今回、『エンタメステーション』では各チームで〈天魔王〉と〈無界屋蘭兵衛〉を演じるキャストの対談を実施。まずは、“上弦の月”チームから、“Season鳥”に続く出演ながら、初めて〈天魔王〉に挑む早乙女太一と、その“鳥”、2011年版“ワカドクロ”にて〈無界屋蘭兵衛〉を演じてきた早乙女の目前で〈無界屋蘭兵衛〉に挑戦することになった三浦翔平。稽古に入ってまだ間もない2人に話を訊いた。

取材・文 / 永堀アツオ 撮影 / 冨田望

役を演じる人の色によって、関係性や見え方が変わってくる

まず、本作への出演が決まった心境からお伺いしたいと思うんですが、早乙女さんは2011年版の“ワカドクロ”、“Season鳥”に続き、3回目の出演になります。

早乙女太一 そうですね。でも、まさか続けて2作出るとは思っていなかったので、正直、嫌だなって思いました(笑)。というのも、この1年、いろいろなみなさんがやってきていますし、これまで僕が演じてきた蘭兵衛の相手役・天魔王が2回とも(森山)未來さんだったので。天魔王といえば、良くも悪くも、未來さんのイメージがこびりついているんですよ。そういったところでもプレッシャーですし、もちろんやりたかったことではあるので楽しみなんですけど、大変だなとも思いましたね。

三浦翔平 僕は太一くんが出ていた“ワカドクロ”を観に行ったんですけど、すごくエンターテインメント性の高い舞台で、気持ちが高揚したのを覚えてますね。それで、今回出演が決まって“Season花”と“Season鳥”も観させてもらったんですけれども、太一くんと同じく、やっぱり蘭兵衛は太一くんのイメージがこびりついていますし(笑)、なおかつ、今回は僕の相手役として天魔王に太一くんがなるってことで、非常にプレッシャーと楽しみを感じてます。しかも、ものすごく殺陣の素晴らしい方なので、僕もとにかく頑張らないとなって思っています。

早乙女太一

目の前で演じるわけですもんね。

早乙女 たしかにやりにくいですよね(笑)。

三浦 うん、やだ(笑)。だって、“鳥”のときの天魔王(森山)と蘭兵衛(早乙女)の殺陣がめちゃくちゃ速くて。あれに並ばなきゃいけないのかって思うと……まあ、ちょっと無理かなとも思いますよね(笑)。ただ、“花”と“鳥”では、天魔王と蘭兵衛の印象が全然違っていたんですよね。

早乙女 そうですね。だから、超えるというよりは、この2人だからこその何かを早めに見つけて、作っていけたらいいなって思います。

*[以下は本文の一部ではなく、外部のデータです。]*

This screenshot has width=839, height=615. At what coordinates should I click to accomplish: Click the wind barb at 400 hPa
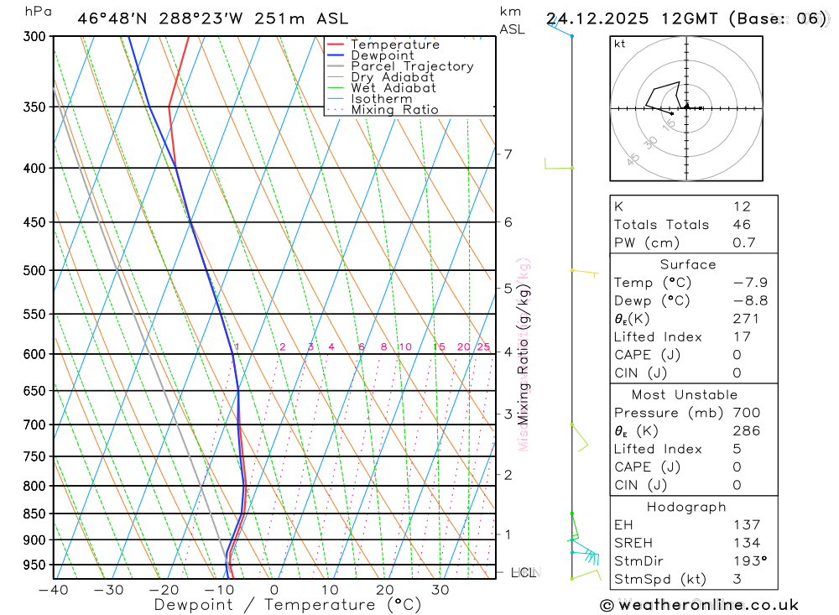(559, 164)
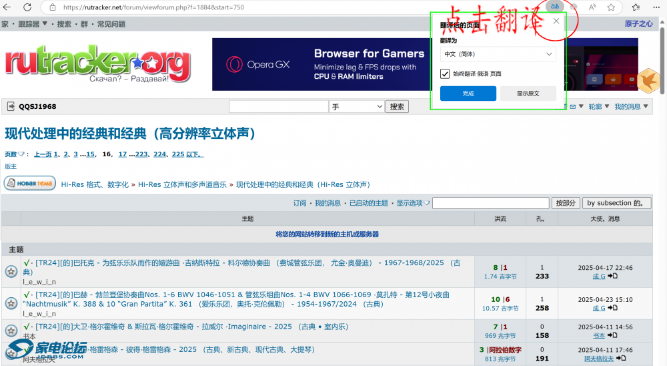Screen dimensions: 667x366
Task: Click the main site search input field
Action: (x=278, y=107)
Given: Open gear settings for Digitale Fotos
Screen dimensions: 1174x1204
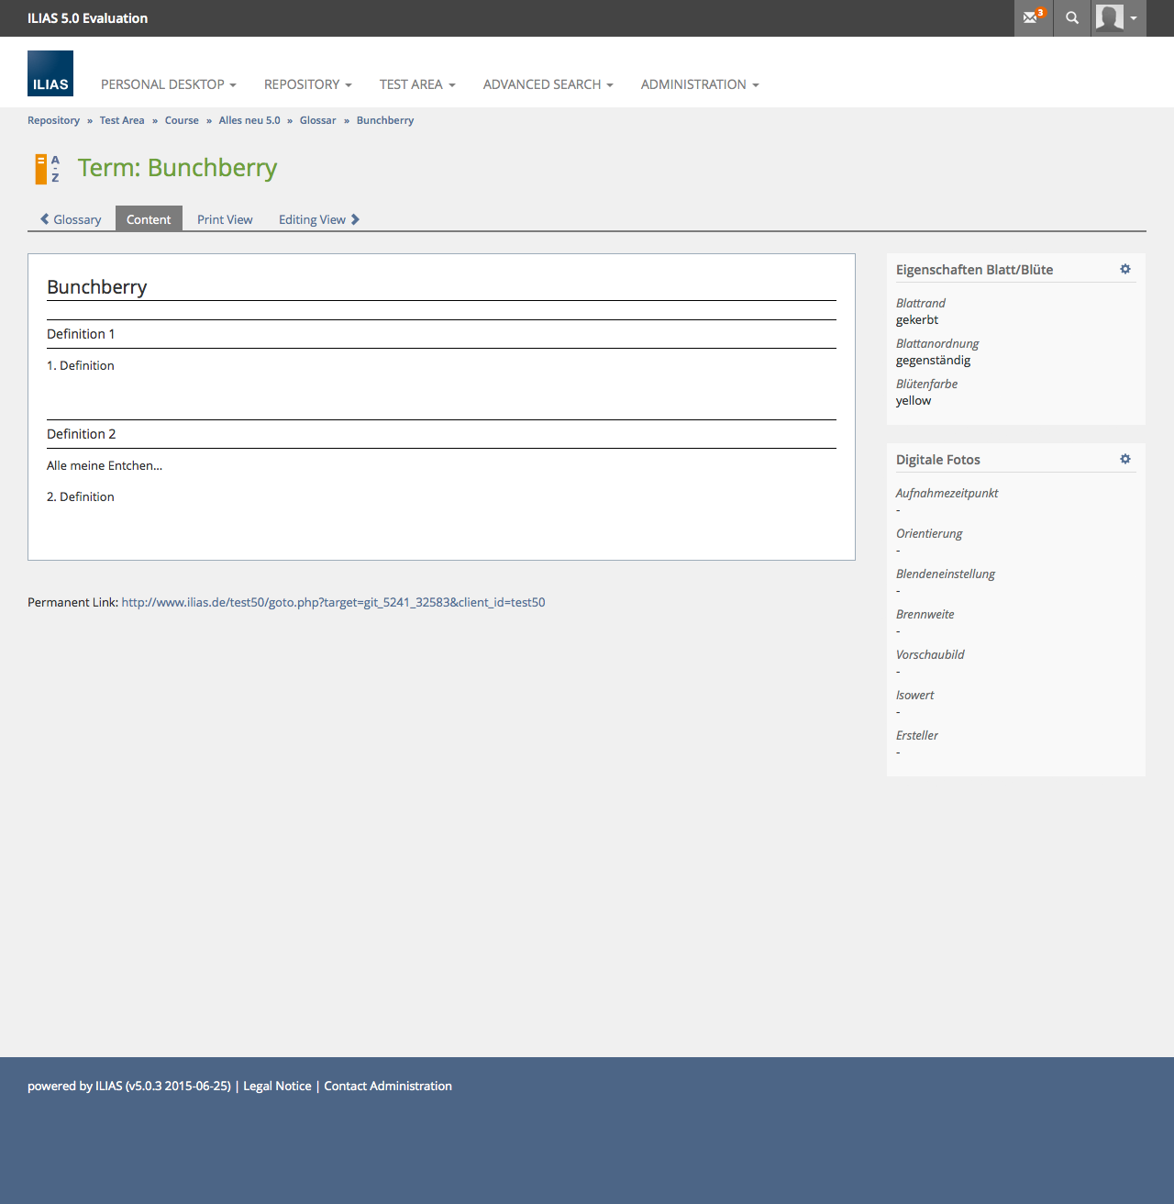Looking at the screenshot, I should coord(1125,459).
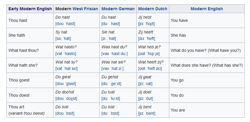Viewport: 250px width, 122px height.
Task: Select the "What hath she?" cell text
Action: pos(23,65)
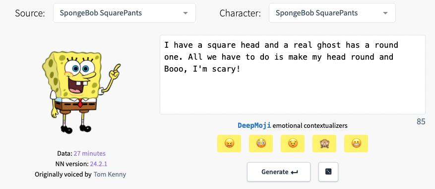Choose the frowning face with squeezed eyes emoji

(x=293, y=144)
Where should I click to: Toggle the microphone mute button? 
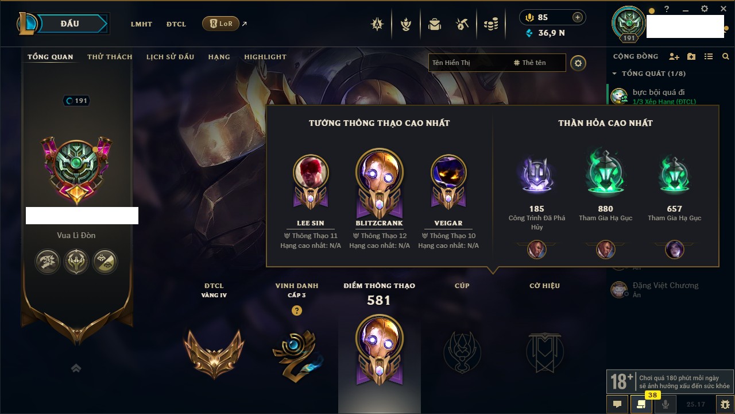[666, 404]
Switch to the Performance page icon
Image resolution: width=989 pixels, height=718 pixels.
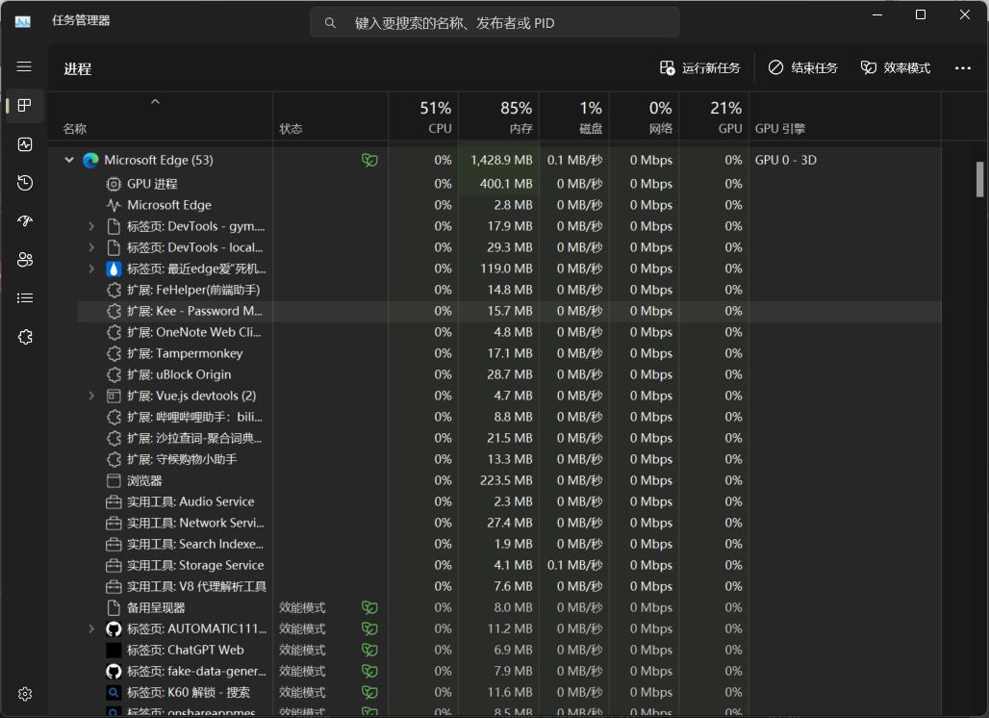tap(25, 144)
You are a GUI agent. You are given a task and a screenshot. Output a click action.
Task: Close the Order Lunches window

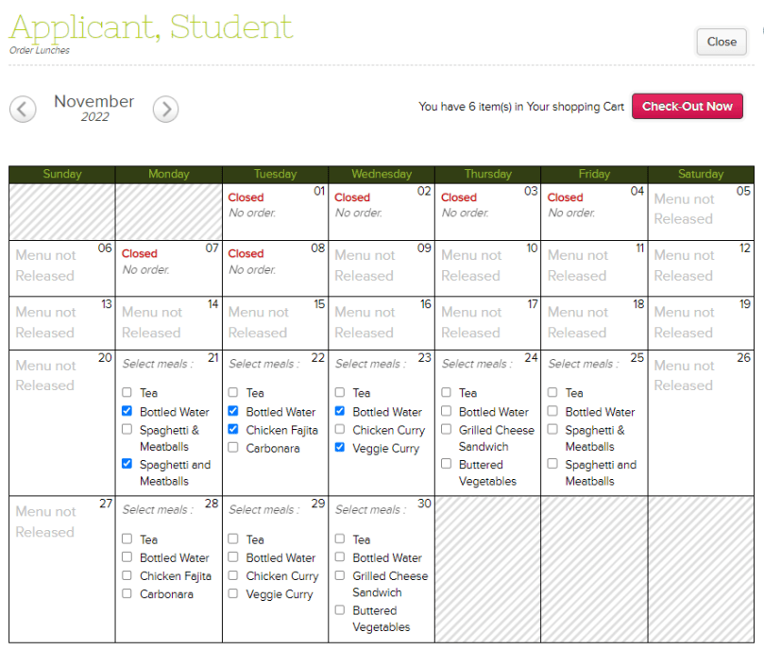click(x=721, y=42)
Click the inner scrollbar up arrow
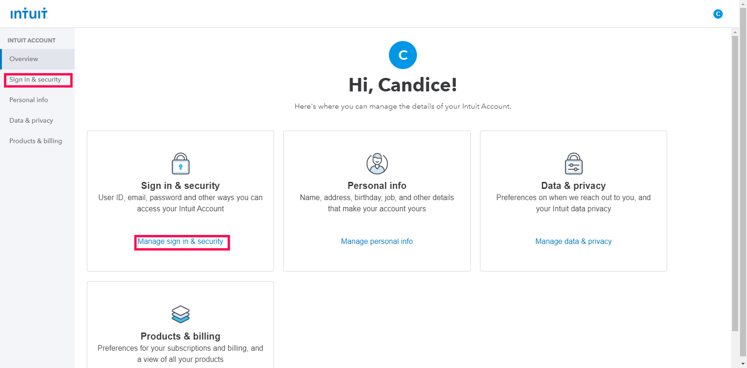Image resolution: width=747 pixels, height=368 pixels. [x=735, y=32]
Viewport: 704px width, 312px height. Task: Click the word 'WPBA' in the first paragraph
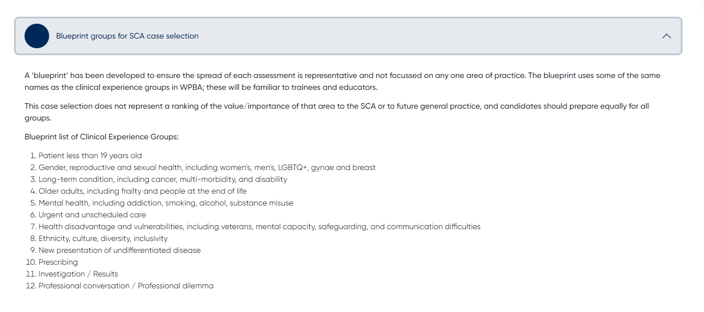(191, 87)
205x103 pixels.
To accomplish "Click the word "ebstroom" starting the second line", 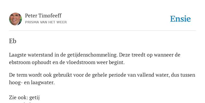I will tap(19, 62).
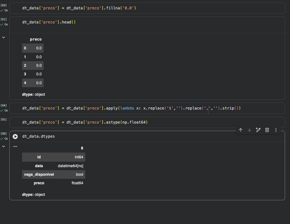
Task: Click the 'data' datetime64[ns] row
Action: click(x=54, y=166)
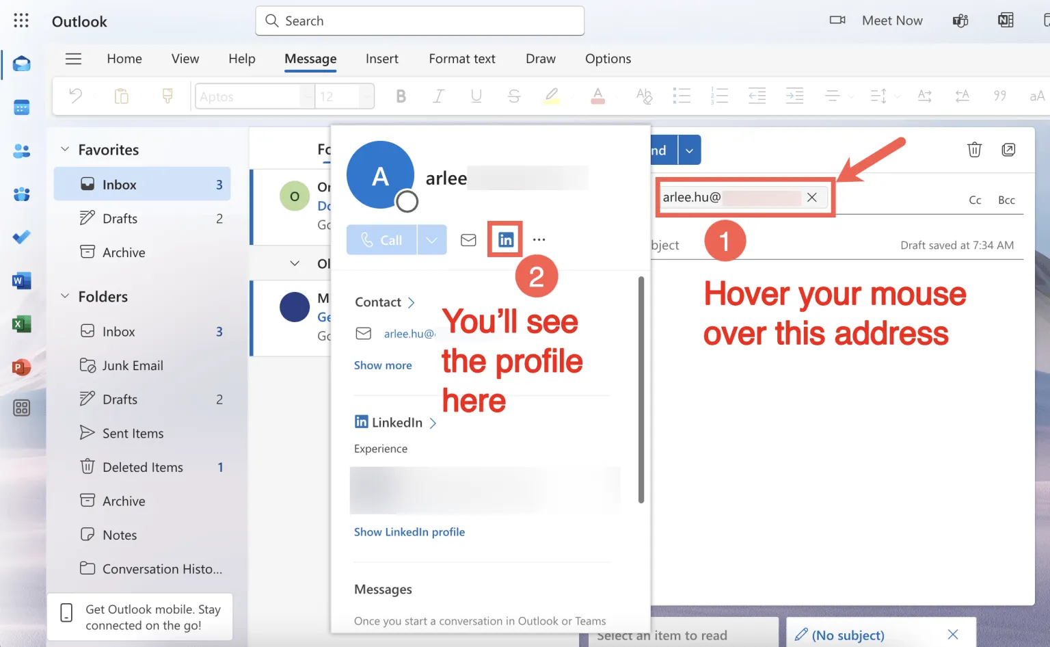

蘭兵衛を2回演じられた早乙女さんから三浦さんにアドバイスはありますか?

早乙女 何もないですよ(笑)。チームそれぞれにいろんな人がやっているので、題材は基本同じなんですけど、人間関係やキャラクター作りも変わってきたりしますし、やる人の色によっても変わってくるものなので、僕のことは捨てておいていただいて、三浦さんならではで……とは言いつつも、やっぱり気にはしますよね(笑)。

三浦翔平

まだ稽古が始まったばかりとお聞きしましたが、お互いに対してはどんな印象を持っていましたか?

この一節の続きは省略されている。